## Records to process
■ ■ ■ ■
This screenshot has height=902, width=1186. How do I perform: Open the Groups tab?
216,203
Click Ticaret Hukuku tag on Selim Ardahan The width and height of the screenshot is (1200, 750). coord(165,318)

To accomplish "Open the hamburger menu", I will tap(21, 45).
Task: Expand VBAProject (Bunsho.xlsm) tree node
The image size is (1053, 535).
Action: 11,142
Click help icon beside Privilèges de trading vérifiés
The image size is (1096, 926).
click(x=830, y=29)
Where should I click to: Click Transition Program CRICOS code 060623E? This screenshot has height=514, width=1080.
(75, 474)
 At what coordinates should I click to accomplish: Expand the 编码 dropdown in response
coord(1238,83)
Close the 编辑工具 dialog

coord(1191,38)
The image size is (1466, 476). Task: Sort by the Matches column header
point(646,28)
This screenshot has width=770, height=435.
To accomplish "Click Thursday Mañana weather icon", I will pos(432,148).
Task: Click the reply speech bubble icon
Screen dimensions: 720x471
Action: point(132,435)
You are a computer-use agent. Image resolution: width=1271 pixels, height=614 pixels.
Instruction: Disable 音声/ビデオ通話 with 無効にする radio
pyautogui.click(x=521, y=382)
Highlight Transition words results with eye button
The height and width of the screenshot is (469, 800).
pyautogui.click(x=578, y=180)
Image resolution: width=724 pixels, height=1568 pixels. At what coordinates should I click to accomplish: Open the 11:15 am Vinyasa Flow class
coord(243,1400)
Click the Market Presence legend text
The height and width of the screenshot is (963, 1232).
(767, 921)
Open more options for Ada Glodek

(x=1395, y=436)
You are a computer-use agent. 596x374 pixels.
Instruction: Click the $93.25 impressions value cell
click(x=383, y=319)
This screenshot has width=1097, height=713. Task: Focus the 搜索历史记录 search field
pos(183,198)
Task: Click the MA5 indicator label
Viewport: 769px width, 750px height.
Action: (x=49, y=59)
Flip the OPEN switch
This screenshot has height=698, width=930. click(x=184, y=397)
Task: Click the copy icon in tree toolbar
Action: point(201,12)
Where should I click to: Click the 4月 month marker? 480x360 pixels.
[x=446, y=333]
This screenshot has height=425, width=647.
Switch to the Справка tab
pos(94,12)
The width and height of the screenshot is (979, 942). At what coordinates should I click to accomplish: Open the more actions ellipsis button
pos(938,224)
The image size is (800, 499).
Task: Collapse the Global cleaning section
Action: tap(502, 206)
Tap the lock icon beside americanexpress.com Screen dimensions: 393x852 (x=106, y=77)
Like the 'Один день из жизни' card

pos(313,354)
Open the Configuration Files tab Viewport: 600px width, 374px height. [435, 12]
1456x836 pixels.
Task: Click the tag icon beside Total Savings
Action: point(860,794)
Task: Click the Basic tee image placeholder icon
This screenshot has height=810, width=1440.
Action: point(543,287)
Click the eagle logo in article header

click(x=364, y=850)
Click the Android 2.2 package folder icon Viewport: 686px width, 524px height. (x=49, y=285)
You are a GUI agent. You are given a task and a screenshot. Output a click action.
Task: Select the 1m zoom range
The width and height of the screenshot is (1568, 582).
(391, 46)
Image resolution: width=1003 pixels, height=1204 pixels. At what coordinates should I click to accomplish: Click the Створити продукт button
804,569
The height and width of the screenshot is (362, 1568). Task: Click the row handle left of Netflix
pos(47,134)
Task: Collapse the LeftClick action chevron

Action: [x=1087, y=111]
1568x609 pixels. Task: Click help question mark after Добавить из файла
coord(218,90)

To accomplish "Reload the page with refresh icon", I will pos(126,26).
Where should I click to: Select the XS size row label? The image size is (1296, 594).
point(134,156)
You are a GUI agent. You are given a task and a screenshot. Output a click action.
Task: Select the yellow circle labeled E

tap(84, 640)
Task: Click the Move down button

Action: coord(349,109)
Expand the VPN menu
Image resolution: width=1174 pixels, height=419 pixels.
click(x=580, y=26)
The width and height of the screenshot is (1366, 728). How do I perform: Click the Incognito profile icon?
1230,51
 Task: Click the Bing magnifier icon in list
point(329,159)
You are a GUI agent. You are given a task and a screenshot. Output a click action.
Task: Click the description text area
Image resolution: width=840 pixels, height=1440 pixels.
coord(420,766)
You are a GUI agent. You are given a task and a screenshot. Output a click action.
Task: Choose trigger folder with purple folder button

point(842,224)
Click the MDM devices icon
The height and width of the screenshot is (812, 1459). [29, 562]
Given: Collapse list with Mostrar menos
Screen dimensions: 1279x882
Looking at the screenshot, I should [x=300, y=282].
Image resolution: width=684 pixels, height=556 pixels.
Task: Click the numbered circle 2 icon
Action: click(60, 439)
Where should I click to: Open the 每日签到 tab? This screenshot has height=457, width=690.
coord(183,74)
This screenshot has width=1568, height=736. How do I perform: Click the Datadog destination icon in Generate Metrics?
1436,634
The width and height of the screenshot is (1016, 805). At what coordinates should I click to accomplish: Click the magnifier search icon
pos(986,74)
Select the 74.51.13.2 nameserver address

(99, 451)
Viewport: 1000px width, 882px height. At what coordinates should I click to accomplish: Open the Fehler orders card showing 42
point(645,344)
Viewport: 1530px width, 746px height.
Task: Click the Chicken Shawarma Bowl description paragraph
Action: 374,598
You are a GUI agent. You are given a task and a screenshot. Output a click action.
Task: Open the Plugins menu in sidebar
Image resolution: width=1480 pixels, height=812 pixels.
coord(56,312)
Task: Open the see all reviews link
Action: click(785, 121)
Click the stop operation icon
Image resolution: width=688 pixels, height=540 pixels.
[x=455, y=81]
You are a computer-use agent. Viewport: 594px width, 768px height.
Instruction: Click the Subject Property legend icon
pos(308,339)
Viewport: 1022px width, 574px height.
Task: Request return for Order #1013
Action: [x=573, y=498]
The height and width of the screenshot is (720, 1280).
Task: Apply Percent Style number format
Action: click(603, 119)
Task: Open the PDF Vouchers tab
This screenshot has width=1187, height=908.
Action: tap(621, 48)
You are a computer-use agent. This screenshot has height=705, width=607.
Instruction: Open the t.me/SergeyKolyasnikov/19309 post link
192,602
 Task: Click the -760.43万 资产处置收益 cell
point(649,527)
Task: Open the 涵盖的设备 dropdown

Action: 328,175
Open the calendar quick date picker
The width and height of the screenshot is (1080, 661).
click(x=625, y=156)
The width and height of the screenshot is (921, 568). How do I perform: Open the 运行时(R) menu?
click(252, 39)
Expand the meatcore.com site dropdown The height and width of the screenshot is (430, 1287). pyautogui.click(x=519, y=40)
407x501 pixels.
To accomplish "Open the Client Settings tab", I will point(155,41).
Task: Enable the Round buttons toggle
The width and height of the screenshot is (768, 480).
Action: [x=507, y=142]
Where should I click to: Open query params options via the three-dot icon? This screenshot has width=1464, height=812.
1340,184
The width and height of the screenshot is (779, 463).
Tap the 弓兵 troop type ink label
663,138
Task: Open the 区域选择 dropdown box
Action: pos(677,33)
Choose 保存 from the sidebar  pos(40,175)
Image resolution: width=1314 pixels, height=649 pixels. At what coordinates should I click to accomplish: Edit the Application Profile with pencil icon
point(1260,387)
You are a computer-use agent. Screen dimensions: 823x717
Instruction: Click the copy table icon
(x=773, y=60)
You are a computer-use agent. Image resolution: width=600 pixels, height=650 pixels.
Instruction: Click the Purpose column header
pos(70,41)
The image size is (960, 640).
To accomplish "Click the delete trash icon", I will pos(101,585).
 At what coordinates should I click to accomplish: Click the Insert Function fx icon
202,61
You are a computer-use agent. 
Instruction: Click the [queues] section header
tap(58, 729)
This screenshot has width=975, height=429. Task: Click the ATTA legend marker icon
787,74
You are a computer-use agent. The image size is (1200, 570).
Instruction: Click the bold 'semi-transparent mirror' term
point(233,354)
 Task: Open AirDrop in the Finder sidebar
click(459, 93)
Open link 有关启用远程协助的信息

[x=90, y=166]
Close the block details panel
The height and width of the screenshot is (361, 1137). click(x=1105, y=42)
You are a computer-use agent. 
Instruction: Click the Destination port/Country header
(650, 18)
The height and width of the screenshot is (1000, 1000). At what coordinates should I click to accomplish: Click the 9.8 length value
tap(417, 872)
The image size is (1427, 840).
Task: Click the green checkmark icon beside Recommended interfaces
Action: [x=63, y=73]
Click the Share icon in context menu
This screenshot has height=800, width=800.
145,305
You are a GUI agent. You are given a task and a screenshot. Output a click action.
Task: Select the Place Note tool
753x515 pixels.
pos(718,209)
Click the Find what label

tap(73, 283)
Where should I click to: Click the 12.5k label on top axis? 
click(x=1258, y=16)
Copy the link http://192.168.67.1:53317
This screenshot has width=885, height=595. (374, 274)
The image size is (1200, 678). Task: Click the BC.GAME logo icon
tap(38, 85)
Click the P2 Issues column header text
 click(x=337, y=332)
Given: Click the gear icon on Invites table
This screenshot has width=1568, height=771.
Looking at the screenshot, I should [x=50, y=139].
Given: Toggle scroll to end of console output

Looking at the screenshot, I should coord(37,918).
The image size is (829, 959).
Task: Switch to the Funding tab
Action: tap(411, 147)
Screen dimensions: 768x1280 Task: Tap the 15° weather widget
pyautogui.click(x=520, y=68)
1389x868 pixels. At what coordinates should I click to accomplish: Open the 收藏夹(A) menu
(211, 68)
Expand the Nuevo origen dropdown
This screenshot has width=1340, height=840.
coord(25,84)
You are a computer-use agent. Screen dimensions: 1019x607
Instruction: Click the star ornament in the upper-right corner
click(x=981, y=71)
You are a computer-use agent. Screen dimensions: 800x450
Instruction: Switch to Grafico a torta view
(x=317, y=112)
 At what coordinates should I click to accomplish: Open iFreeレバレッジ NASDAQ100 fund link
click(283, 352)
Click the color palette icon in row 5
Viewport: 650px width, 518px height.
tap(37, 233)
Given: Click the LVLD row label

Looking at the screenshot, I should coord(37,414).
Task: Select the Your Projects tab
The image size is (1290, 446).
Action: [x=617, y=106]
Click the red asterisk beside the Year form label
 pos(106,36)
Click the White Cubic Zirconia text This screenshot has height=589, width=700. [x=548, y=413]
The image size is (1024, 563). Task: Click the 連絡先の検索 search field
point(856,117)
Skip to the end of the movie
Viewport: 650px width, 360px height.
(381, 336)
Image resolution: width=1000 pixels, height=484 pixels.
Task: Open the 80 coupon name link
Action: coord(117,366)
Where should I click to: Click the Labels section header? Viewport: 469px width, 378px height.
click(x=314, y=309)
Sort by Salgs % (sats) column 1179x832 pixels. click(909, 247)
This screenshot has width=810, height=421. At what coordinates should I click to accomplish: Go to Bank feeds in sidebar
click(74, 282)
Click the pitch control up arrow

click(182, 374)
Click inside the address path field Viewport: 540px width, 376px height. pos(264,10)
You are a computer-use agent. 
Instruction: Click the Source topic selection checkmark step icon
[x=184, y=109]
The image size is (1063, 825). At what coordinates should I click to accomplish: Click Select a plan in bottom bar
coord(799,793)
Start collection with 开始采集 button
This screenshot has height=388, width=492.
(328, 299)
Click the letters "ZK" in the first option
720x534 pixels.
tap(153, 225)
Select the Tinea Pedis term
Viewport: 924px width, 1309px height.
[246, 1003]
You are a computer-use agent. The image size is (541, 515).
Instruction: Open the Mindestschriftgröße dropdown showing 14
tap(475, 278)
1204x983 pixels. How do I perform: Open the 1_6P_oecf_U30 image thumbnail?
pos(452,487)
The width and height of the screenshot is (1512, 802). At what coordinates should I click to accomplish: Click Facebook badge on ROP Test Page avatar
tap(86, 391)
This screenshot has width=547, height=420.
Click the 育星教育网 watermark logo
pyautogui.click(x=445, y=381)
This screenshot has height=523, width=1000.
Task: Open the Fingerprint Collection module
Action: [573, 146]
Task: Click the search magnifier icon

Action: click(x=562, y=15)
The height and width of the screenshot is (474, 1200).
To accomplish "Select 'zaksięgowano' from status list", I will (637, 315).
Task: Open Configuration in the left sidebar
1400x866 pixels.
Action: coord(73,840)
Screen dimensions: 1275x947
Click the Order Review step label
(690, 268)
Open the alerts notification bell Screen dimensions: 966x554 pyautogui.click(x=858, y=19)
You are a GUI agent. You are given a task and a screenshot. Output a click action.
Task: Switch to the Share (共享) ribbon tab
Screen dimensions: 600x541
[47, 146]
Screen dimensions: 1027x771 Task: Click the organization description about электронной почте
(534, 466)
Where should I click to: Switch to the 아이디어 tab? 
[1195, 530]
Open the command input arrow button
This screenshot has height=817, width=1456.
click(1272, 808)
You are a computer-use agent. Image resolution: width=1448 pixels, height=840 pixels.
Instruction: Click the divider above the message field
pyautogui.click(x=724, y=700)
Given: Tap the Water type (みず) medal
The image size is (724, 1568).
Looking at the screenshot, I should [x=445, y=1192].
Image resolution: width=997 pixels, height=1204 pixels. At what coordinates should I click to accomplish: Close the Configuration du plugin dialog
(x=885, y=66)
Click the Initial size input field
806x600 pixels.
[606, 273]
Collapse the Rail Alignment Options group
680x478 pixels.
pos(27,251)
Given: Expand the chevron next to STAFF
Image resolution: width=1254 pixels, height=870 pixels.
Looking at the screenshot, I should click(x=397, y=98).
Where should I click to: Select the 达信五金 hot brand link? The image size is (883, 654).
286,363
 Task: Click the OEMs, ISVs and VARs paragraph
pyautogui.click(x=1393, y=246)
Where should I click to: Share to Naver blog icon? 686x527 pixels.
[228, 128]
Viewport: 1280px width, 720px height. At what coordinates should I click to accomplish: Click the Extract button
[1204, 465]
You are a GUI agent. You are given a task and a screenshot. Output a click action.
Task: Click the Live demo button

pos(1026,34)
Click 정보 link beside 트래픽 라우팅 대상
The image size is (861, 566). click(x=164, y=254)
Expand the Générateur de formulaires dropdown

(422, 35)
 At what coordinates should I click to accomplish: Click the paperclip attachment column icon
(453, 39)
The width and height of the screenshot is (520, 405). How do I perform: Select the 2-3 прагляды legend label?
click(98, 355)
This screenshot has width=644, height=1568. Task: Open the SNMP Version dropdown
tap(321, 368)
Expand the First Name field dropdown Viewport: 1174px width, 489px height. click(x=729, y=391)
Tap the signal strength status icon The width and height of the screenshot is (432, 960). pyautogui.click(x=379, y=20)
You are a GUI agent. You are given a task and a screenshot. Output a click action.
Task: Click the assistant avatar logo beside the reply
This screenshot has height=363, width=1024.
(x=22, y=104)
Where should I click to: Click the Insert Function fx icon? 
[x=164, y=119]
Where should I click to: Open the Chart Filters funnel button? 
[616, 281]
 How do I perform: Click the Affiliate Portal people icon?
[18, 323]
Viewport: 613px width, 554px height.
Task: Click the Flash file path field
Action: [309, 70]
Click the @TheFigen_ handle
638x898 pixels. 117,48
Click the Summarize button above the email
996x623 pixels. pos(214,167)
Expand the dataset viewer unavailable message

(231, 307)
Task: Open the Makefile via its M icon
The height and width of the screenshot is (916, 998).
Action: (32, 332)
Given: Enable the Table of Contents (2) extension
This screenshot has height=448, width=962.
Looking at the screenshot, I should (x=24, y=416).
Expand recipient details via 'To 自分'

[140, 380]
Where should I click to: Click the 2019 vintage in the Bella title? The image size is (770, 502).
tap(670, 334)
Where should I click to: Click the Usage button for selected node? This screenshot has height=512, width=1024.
■ ■ ■ ■
## Aim of the task
From the line holding "Click the 育星教育网 watermark logo" to the line holding "Open the alerts", inclusive, restate each line above exactly as written.

## Answer for the task
Click the 育星教育网 watermark logo
pyautogui.click(x=445, y=381)
This screenshot has height=523, width=1000.
Task: Open the Fingerprint Collection module
Action: [573, 146]
Task: Click the search magnifier icon

Action: click(x=562, y=15)
The height and width of the screenshot is (474, 1200).
To accomplish "Select 'zaksięgowano' from status list", I will (637, 315).
Task: Open Configuration in the left sidebar
1400x866 pixels.
Action: coord(73,840)
Screen dimensions: 1275x947
Click the Order Review step label
(690, 268)
Open the alerts notification bell Screen dimensions: 966x554 pyautogui.click(x=858, y=19)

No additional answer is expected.